Can someone explain what I'm doing wrong and how to do it better.

I have a file consisting of records with field separator "-" and record separator "\t" (tab). I want to put each record on a line, followed by the line number, separated by a tab. The input file is called foo.txt.

$ cat foo.txt
a-b-c   e-f-g   x-y-z
$ < foo.txt tr -cd "\t" | wc -c
2
$ wc foo.txt
 1  3 18 foo.txt

My awk script is in the file foo.awk

BEGIN { RS = "\t" ; FS = "-" ; OFS = "\t" }
{
    print $1 "-" $2 "-" $3, NR
}

And here is what I get when I run it:

$ gawk -f foo.awk foo.txt
a-b-c   1
e-f-g   2
x-y-z
    3

The last record is directly followed by a newline, a tab, and the last number. What is going on?

3 Answers3

1

There is an newline character at the end of your data that is also output when printing $3.

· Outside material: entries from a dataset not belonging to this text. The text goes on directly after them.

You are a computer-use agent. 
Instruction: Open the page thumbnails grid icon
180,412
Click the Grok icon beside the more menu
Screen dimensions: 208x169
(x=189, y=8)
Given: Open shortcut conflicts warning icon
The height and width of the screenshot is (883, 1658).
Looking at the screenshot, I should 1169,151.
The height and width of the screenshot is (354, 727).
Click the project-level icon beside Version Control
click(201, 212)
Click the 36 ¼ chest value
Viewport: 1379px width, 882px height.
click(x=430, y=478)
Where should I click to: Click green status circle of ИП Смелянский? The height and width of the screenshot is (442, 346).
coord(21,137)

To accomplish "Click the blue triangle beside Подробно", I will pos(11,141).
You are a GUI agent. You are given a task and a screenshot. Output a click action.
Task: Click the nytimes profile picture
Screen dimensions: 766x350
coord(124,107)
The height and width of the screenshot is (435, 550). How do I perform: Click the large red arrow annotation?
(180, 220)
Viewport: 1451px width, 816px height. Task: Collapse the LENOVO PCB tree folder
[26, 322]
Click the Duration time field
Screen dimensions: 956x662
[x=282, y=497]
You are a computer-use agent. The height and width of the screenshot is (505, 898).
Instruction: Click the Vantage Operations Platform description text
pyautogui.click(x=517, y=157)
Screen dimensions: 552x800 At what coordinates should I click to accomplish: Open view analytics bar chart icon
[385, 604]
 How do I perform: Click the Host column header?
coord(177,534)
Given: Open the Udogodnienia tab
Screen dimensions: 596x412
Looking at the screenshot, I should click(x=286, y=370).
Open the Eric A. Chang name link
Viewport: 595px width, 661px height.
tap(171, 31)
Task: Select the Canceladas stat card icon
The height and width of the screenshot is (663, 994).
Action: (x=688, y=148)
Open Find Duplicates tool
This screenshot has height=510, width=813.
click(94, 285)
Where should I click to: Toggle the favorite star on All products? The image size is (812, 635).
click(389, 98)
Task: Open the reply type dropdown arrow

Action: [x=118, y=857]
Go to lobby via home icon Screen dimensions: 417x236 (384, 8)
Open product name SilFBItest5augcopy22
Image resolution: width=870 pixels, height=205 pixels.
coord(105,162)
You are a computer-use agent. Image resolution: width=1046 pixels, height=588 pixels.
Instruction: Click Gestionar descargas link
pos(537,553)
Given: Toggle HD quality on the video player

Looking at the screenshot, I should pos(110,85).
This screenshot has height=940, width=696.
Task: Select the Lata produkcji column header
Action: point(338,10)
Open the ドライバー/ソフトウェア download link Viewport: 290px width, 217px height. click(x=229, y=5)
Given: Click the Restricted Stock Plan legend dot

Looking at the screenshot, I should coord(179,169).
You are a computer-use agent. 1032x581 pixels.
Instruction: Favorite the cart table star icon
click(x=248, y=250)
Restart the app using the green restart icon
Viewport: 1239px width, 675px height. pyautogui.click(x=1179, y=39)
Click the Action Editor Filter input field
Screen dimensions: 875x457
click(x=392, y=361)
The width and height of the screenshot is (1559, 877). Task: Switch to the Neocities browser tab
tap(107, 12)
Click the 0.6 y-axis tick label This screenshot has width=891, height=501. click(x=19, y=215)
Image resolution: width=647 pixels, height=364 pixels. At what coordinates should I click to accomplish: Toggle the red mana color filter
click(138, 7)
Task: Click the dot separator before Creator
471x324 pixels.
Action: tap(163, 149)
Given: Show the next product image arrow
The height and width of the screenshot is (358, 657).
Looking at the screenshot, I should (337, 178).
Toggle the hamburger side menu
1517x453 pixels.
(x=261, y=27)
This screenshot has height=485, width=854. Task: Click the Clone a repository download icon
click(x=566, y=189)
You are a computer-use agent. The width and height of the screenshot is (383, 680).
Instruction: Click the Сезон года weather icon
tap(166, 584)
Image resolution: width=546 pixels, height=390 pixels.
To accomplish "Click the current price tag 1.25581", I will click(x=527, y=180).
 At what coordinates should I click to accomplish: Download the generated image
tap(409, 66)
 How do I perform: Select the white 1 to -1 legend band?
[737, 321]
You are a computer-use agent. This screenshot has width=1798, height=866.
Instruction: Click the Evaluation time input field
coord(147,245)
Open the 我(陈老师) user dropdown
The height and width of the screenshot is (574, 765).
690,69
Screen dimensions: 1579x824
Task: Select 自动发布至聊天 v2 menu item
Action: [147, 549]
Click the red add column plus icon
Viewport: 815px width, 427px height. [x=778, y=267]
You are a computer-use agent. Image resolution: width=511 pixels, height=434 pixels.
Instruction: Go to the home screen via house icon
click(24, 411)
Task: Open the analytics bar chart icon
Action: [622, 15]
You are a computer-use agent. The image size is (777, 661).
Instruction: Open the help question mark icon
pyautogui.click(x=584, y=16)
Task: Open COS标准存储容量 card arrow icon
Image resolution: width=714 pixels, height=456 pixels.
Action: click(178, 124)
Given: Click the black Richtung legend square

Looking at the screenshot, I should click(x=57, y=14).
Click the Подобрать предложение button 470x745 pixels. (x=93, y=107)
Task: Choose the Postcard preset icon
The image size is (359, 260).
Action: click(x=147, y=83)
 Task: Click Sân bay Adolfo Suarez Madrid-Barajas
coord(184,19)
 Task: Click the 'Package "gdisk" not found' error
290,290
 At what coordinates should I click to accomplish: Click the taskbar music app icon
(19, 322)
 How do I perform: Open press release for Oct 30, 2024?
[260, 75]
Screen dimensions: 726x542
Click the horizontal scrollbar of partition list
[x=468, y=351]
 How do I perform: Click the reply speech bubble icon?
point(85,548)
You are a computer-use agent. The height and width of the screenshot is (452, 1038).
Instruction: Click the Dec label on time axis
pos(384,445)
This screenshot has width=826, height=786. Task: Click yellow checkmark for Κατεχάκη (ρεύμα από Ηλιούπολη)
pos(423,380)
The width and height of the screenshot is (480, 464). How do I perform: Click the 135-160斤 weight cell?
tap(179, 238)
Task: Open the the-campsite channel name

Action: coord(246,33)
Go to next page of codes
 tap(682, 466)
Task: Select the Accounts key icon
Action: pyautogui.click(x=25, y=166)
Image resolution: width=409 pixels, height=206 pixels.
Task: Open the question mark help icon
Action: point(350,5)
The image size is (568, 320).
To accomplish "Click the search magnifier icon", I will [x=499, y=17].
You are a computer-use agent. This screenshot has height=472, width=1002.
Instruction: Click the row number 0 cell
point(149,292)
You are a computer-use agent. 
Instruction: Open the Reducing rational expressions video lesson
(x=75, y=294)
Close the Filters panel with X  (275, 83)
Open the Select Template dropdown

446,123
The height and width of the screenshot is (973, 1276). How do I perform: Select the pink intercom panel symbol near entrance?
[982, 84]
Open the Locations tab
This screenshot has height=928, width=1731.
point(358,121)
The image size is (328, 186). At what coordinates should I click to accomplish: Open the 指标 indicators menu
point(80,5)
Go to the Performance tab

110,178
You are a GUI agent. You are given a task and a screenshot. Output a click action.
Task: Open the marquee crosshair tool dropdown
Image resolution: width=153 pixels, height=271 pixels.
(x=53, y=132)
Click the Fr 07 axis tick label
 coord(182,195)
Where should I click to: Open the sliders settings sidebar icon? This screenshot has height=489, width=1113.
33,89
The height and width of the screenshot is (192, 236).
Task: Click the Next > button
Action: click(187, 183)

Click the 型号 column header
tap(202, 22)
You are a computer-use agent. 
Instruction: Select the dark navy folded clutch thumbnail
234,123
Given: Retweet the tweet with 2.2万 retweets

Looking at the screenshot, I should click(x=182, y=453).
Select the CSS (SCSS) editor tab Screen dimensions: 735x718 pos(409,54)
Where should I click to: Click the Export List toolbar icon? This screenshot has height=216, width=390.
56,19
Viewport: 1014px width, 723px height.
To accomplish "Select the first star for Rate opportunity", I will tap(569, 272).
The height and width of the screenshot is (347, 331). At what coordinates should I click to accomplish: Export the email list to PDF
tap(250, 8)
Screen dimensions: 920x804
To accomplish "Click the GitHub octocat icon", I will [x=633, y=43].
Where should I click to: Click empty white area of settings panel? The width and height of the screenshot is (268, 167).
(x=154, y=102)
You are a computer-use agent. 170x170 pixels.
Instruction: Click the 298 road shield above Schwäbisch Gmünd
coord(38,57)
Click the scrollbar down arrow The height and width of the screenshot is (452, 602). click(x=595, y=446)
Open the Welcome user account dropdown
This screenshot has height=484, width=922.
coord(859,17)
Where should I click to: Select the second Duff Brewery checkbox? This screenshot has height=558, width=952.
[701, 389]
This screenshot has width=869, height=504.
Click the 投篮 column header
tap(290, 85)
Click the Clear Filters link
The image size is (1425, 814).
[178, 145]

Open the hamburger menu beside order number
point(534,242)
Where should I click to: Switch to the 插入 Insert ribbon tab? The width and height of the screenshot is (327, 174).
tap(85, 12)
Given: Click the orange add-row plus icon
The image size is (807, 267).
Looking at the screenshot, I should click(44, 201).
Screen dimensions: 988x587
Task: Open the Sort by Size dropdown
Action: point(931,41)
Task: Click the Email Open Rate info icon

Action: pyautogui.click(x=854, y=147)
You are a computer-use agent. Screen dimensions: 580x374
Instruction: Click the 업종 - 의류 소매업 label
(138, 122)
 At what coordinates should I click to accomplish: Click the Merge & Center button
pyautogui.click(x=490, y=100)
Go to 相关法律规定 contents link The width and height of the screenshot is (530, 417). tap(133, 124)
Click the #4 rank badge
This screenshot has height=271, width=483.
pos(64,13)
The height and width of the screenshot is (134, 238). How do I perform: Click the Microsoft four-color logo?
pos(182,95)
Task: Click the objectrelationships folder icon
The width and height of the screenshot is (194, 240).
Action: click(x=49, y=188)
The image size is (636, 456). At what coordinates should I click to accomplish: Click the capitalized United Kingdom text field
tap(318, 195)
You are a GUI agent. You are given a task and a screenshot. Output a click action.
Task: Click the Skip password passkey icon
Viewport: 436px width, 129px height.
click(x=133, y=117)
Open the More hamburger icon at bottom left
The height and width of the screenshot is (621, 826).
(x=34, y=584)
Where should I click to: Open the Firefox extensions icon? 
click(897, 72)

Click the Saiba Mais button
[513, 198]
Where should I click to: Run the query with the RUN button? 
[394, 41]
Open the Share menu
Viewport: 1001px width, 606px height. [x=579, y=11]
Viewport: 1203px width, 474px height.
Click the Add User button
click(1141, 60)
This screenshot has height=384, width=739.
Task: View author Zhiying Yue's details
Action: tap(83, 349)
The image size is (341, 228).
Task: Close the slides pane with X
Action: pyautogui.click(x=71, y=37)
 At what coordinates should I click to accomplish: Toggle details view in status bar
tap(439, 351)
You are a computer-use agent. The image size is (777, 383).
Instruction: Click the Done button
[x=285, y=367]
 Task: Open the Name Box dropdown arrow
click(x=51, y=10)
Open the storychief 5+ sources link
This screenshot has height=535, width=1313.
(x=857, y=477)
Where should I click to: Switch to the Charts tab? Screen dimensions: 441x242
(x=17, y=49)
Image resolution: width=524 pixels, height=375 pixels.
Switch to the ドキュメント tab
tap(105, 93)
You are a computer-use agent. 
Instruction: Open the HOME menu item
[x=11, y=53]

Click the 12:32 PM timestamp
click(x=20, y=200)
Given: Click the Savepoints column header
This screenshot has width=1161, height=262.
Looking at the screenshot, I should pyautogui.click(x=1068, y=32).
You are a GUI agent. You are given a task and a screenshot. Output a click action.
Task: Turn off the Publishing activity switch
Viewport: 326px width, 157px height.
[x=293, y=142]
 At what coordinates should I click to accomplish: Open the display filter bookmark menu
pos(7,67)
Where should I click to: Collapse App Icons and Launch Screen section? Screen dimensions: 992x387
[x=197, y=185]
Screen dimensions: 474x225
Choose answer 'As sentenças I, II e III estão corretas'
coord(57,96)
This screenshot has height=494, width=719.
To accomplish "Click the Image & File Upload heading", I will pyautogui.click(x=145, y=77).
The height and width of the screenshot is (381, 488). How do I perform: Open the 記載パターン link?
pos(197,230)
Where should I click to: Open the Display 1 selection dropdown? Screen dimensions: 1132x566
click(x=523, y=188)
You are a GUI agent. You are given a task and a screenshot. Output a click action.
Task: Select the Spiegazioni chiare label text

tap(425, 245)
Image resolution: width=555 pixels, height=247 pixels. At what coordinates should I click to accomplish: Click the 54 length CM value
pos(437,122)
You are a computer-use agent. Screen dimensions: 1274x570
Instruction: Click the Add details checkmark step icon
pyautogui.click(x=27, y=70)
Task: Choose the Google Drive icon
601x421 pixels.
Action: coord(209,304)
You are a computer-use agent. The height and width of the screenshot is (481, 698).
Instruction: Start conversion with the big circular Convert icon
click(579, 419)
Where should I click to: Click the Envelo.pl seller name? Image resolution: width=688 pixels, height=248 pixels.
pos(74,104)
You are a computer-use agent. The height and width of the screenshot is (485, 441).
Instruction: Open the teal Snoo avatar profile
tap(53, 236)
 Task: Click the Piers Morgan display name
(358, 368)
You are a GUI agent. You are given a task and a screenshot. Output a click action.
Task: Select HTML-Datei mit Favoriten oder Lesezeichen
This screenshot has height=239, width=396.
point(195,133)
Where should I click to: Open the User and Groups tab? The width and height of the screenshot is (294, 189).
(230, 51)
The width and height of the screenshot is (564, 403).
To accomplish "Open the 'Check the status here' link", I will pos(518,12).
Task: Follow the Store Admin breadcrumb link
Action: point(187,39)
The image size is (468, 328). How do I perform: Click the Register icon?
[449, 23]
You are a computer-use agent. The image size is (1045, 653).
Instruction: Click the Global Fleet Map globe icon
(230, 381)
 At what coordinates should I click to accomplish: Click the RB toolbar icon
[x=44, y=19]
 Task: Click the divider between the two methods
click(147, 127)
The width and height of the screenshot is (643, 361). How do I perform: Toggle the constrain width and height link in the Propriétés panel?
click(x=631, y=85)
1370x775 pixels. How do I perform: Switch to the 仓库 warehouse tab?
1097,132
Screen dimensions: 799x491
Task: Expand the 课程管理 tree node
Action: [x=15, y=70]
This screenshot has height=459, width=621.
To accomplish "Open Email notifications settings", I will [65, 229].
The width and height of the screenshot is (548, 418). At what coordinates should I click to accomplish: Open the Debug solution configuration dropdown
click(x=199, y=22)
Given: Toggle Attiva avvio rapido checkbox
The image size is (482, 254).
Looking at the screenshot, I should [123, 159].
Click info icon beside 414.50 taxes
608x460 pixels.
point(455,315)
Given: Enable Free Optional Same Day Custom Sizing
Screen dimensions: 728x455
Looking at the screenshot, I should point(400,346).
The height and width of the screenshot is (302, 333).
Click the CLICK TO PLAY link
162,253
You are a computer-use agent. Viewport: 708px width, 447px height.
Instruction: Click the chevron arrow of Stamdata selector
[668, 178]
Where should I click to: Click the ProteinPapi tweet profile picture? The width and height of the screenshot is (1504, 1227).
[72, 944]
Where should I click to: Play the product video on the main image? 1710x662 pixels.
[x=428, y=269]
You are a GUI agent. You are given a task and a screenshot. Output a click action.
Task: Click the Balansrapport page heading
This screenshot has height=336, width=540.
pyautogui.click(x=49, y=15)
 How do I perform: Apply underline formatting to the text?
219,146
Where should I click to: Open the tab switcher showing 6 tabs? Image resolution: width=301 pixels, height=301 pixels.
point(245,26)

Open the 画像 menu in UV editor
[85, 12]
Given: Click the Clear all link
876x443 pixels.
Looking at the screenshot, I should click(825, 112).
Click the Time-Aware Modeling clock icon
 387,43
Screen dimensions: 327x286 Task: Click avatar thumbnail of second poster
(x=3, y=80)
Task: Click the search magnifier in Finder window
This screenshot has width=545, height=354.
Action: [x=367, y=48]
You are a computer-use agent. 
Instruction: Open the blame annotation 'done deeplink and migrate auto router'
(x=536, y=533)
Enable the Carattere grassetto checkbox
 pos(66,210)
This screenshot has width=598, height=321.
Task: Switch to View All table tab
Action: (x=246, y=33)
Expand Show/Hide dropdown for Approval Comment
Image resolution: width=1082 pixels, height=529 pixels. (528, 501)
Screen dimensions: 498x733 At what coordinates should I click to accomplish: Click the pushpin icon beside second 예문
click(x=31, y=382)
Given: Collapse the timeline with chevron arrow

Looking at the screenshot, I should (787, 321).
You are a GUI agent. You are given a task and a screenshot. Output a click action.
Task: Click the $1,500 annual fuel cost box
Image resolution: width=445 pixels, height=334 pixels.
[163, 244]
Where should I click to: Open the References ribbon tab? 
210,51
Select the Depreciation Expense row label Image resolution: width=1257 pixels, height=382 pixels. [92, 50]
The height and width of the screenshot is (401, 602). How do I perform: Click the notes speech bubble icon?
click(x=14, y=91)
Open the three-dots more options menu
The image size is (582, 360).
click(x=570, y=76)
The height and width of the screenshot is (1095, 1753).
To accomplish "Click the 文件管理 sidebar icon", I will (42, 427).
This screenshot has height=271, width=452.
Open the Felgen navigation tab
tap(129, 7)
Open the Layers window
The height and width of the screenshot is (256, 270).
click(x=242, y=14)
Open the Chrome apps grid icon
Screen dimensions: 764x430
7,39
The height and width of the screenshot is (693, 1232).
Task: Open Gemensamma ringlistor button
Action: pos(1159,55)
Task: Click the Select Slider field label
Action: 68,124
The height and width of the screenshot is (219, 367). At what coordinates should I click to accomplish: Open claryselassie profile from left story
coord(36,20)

In particular, it looks like this:

$1 = "x"
$2 = "y"
$3 = "z\n"

You can remove the trailing separator with tr before passing everything to awk:

 tr -d '\n' < foo.txt | awk -f foo.awk

or alternatively add \n to the list of field separators (as shown in the answer by Kent), since awk will strip any separators from the fields.

martin
  • 3,149
  • 1
  • 24
  • 35
1

well I don't know your exact goal, but since you have built the thing with awk, you can just add \n to FS to reach your goal to remove the trailing \n and without starting another process, like tr, sed or awk

BEGIN { RS = "\t" ; FS = "-|\n" ; OFS = "\t" }
Kent
  • 189,393
  • 32
  • 233
  • 301
  • 1
    Yes, that is a nice solution. – martin Aug 12 '14 at 10:27
  • What I was doing was a bit more involved (filter some records depending on the value in one of the fields), and it seems that the easiest would have probably been to first make all tabs into new lines and then invoke awk on it. Thank you for the explanation and the hint. –  Aug 12 '14 at 10:31
0
awk 'BEGIN { RS = "\t"; FS = OFS = "-" } { sub(/\n/, ""); print $0 "\t" NR }' file

Output:

a-b-c   1
e-f-g   2
x-y-z   3
  • ORS = "\n" was not necessary.

And with GNU Awk or Mawk, you can just have RS = "[\t\n]+":

awk 'BEGIN { RS = "[\t\n]+"; FS = OFS = "-" } { print $0 "\t" NR }' file
konsolebox
  • 72,135
  • 12
  • 99
  • 105